SOUTH AFRICA – As Shoprite jubilates advancing its proposed acquisition of Massmart’s units to the Competition Tribunal approval stage, concerned parties in the retail sector have emerged objecting the deal.
Appearing before the tribunal, retailers Pick n Pay and Spar, South African Commercial Catering and Allied Workers’ Union (Saccawu), among others voiced their concerns.
Shoprite plans to acquire 56 retail supermarket stores and 43 retail liquor stores operated under the brand names Rhino Cash & Carry, Rhino Liquors, Cambridge Food and Cambridge Food Liquor, 10 wholesale (Cash & Carry) stores, two wholesale liquor stores; and Massfresh, with two entities: a meat-processing plant facility and Fruitspot, comprising three processing facilities in Cape Town, Durban and Johannesburg.
The target businesses which were deemed to be loss-making, are active in the retail and wholesale trade of grocery, liquor, and associated items and are wholly owned and controlled by Massmart.
Pick n Pay said in its submissions that there were a host of bidders who expressed interest in these assets from the outset, reports IOL News.
If the process had been allowed to go its proper distance and if the sellers had considered other alternatives, there might have been a range of less anti-competitive alternative buyers for these assets.
The owner of Boxer chain of supermarkets said it also identified store overlaps should the merger be allowed.

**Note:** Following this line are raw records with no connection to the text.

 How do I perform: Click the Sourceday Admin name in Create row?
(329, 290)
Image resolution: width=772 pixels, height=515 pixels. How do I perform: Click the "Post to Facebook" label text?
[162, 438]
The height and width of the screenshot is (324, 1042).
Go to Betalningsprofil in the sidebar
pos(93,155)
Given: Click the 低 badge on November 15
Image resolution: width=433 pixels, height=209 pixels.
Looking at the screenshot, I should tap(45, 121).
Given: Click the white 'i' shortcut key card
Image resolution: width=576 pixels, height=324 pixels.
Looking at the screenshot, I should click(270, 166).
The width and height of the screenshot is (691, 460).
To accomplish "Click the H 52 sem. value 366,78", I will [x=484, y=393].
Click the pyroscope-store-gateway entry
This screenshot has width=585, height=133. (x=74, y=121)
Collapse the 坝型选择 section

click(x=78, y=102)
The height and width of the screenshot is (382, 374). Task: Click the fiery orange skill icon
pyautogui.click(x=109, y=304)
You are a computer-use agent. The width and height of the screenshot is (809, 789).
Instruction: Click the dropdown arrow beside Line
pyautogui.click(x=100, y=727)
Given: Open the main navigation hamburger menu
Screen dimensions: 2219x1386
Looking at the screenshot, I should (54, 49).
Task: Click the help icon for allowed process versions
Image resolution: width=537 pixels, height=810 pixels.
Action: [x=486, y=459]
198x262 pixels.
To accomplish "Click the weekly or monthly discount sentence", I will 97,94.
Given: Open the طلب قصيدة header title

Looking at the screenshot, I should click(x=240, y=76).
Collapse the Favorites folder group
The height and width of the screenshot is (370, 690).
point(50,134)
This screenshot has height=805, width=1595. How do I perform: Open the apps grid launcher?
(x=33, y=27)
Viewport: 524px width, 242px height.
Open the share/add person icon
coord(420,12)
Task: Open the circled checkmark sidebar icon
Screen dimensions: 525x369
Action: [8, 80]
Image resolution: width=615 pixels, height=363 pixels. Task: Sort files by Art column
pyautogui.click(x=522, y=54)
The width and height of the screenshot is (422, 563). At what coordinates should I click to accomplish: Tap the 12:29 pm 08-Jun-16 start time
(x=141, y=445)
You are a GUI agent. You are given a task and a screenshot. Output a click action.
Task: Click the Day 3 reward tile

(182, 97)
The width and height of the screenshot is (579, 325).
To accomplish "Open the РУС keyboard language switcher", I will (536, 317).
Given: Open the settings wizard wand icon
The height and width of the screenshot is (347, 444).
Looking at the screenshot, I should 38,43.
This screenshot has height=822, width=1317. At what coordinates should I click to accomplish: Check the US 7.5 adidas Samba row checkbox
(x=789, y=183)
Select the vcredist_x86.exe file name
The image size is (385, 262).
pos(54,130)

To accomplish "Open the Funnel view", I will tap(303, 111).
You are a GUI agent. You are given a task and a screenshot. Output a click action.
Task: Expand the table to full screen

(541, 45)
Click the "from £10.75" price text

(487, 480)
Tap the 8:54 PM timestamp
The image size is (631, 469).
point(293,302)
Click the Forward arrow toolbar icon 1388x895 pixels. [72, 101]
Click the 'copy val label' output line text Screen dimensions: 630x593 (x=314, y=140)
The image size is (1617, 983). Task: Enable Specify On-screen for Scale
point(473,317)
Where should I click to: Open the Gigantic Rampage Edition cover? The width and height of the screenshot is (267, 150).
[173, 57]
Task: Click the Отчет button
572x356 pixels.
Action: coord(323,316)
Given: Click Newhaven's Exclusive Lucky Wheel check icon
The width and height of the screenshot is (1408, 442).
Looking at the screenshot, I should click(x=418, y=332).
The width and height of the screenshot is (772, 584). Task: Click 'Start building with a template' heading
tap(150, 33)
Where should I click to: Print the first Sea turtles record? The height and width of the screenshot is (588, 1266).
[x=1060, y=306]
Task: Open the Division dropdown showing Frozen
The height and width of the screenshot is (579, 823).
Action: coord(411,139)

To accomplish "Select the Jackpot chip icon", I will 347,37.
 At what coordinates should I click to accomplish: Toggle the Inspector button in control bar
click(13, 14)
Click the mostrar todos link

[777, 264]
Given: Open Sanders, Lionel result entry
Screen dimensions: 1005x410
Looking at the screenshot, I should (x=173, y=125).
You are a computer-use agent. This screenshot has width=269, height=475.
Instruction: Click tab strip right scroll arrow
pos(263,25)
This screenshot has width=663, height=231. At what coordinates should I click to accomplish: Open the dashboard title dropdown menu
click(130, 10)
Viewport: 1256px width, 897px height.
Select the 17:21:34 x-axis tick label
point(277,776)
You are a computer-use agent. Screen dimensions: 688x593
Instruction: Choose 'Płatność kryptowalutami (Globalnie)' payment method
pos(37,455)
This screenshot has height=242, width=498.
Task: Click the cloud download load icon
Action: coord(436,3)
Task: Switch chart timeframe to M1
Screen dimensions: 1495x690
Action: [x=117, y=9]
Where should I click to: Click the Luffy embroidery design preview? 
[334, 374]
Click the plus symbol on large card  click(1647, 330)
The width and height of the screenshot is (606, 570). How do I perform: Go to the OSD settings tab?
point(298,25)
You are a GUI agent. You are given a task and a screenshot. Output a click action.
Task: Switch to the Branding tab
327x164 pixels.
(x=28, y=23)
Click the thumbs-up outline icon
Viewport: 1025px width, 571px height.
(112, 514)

It said in previous cases the Competition Commission made sure that there were 1.5km to 3km radius between the target stores.
“So what is the real extent of the store overlap? If you look at it on a 2km radius, there are about 53 overlaps and if you look at it on a 3km radius, there are about 55 overlaps…
“It appears to us that the commission’s assessment on 3km radii showed about 38 local areas… For which you would have combined shares above 35 percent,” Pick n Pay said.
Meanwhile, Spar said the merger would produce serious negative consequences for competition and there would also be employment losses if the merger was approved.
In its submission, it said, “The independent Spar retailers who will be most affected by Shoprite acquisition of the targeted stores have explained that if the merger is approved, they will likely suffer an impact on the turnover, have to retrain staff to cut costs and that they will face a real threat to the significant personal investments that they’ve made in those stores.”
This comes after the Competition Commission gave node to the R1.36 billion (US$78m) deal, recommending the Competition Tribunal to approve the sale.
Backing its decision, the Competition Commission said it could not compel businesses to keep non-performing stores open.
It said it had seen that there was an attempt by Massmart in 2021 to try to ramp up or turn around particular stores.
“We’ve tried to indicate that although the target businesses are loss-making, we haven’t certainly made the case that they are of no value to other participants.
“And of course, that is evident from the bidding process as well. What we have said is that there has been a process.
We have in our report also indicated that merging parties will choose the most anti-competitive outcome,” it said.
The commission said the seller, Massmart, indicated that they could not continue to sustain and carry these businesses, “and any other outcome would simply close (the loss-making stores), because that was the most commercially viable outcome”.
According to the commission, it made a call on recommending approval of the transaction based on what was the best outcome for a vulnerable group, which is the employees, and it’s also in the public interest.